To use the OCR system, follow these steps:
-
Clone the repository:
git clone https://github.com/ggkogkou/optical-character-recognition-matlab.git
-
Launch MATLAB and navigate to the project directory:
cd optical-character-recognition-matlab
-
Run the
evaluateCharacterRecognition
function to evaluate the performance of the OCR system using the provided test images.
To use the OCR system, follow these steps:
-
Prepare the training dataset: Collect a dataset of images containing printed characters. Annotate the characters in the images and split the dataset into training and test sets.
-
Train the classifiers: Use the training dataset to train the kNN classifiers. Extract features from the characters and use them to train the classifiers. Save the trained classifiers in a
.mat
file. -
Run the OCR system: Use the
readText
function to perform OCR on an input image. Provide the path to the image as an argument to the function. The function will load the trained classifiers, process the image, and return the extracted text.

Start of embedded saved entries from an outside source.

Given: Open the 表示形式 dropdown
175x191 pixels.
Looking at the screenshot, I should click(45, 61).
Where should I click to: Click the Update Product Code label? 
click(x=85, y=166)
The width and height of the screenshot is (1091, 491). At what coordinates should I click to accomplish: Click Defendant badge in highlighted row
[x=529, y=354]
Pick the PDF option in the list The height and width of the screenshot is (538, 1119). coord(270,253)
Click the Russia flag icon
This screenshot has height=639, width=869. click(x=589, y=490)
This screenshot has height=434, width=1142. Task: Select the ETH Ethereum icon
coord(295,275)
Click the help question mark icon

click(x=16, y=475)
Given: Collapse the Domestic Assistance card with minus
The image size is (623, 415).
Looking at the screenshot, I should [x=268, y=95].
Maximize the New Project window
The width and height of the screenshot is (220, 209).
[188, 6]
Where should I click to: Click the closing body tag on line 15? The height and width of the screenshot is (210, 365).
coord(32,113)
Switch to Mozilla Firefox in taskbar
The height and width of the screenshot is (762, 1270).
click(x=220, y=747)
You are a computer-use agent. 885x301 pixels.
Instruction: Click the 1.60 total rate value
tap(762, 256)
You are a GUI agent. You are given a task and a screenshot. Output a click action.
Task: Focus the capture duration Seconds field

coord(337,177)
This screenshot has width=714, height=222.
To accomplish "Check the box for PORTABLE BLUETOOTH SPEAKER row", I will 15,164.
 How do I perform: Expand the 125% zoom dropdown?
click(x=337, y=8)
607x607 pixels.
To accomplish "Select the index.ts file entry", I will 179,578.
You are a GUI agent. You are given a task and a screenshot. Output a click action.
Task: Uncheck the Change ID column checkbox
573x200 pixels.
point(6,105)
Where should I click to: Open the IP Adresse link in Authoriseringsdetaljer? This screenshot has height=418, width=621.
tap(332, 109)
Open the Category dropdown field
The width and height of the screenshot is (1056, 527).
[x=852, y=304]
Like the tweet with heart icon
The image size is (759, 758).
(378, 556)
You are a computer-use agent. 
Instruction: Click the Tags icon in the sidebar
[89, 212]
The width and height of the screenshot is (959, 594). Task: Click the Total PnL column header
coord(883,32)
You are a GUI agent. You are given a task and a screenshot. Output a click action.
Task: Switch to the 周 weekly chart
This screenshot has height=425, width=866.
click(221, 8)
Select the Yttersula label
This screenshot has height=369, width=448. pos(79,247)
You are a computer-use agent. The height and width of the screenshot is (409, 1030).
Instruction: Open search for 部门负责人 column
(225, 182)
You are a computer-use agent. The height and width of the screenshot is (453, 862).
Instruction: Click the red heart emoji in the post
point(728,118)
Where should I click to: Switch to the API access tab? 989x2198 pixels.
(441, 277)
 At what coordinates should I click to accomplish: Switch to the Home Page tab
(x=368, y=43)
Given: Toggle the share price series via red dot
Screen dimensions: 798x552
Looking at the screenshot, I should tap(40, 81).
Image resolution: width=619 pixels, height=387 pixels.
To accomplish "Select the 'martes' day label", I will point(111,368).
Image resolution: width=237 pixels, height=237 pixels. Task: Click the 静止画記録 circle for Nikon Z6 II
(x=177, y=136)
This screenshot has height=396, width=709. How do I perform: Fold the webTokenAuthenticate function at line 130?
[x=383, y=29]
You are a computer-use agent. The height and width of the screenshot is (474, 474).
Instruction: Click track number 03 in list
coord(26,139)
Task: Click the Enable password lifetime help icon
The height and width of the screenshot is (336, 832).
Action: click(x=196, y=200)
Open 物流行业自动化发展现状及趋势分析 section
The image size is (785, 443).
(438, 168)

lines = readText('input_image.png');
- Evaluate the results: Compare the extracted text with the ground truth to evaluate the accuracy of the OCR system. Use appropriate evaluation metrics such as character-level accuracy or word-level accuracy.
% Load the input image
img = imread('input_image.png');
% Perform OCR to extract the text
lines = readText(img);
% Display the extracted text
for i = 1:numel(lines)
disp(lines{i});
end
The OCR system provides several key functionalities:
The system can extract individual lines of text from an input image.
It segments the characters within each text line to isolate them for further processing.
The system extracts relevant features from the segmented characters to represent them numerically.
It trains k-Nearest Neighbors (kNN) classifiers using the extracted features to recognize characters.
Based on the trained classifiers, the system reconstructs the text by predicting the characters in each line.
The reconstructed text is stored as a cell array and can be written to a text file.
To run the OCR system, ensure that you have the following prerequisites:
- MATLAB
- Image Processing Toolbox: This toolbox provides a collection of functions and algorithms for image preprocessing, segmentation, and manipulation.
- Statistics and Machine Learning Toolbox: This toolbox contains the necessary functions and algorithms for machine learning, including kNN classification.
See CONTRIBUTING
This project is licensed under the GPL-3.0 License.
Please feel free to explore the repository further and make any necessary modifications to meet your specific needs.